CLEVELAND -- Enough, Gabe Kapler said, was finally enough.
Never mind that the Phillies are dangling by their fingernails in the National League wild-card chase. Or that they need to win as many of their remaining games as possible to keep their faint hopes alive. Or that they were playing Friday night in an American League ballpark where they could make use of the designated hitter.
J.T. Realmuto, Kapler claimed as adamantly as he has about anything all season, needed a rest, even though the Phillies insisted the All-Star catcher isn’t injured.
“A catcher playing as much as J.T. has played to date and going through a stretch like this without a blow would be absolutely unprecedented,” Kapler said before the Phillies opened a three-game series against the Cleveland Indians. “This is what is best for J.T. Realmuto, him going forward this season, and his career. He needs to be protected and shown the respect that most players around the league get, and that involves allowing him, helping him recover.”
Realmuto had started nine consecutive games, 14 of 15, and 33 of 36 behind the plate since Aug. 9. He has played more games (131), made more starts (128) and caught more innings (1,123 1/3) than any catcher in baseball. Milwaukee’s Yasmani Grandal was second with 1,040⅔ innings entering play Friday.
Still, given the Phillies’ predicament, it was a curious decision to rest Realmuto now. Through a team official, Realmuto declined to comment, saying there was nothing to talk about.

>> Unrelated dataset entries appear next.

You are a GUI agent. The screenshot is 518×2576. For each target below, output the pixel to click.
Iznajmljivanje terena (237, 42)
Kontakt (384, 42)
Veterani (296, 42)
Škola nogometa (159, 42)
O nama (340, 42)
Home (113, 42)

The Phillies could have elected to use Realmuto as the DH against the Indians to keep his bat in the lineup. But while Kapler said Realmuto was available off the bench and conceded that he likely would be used in a pinch-hitting situation, the manager was determined to give him as much of a full day off as possible, including not having him take batting practice on the field or go through any pregame catching drills.
The Phillies don’t have a day off before the end of the season. Including Friday night, they play 11 games in 10 days, including a day-night doubleheader Tuesday in Washington. Kapler said he “informed” Realmuto of his decision. He declined to say if Realmuto tried to talk him out of it.
“He has worked incredibly hard, and it is a grind mentally and physically,” Kapler said. “After doing a lot of homework on it, my decision was to give him the entire day off. The blow leading up to the game is huge, the mental refresher is enormous, and the physical blow from just grinding like he has for so many days in a row. [It] felt like the sensible and responsible play for J.T. and for the Phillies moving forward.”
Backup catcher Andrew Knapp has started only 24 games and was batting .194 with one homer and a .585 on-base plus slugging percentage entering Friday night. Among 422 non-pitchers with at least 125 plate appearances this season, Knapp ranked 415th with a .259 slugging percentage.
Asked if the Phillies need to acquire a better backup to help give Realmuto more rest throughout the season, Kapler defended Knapp.
"I feel like Andrew Knapp has done a good job recently in his opportunities," he said. "I feel a level of confidence in Andrew Knapp to call a good game, to lead our pitching staff."
Kapler said the "most likely scenario" has Realmuto behind the plate on Saturday and Sunday nights against the Indians.
Shortstop Jean Segura was in the initial lineup, but after taking batting practice, he was scratched due to a balky right ankle that has been hampering him, according to Kapler. Segura left Thursday’s game in Atlanta with a left hamstring cramp.
Scott Kingery moved to shortstop, while Maikel Franco was inserted to the lineup at third base.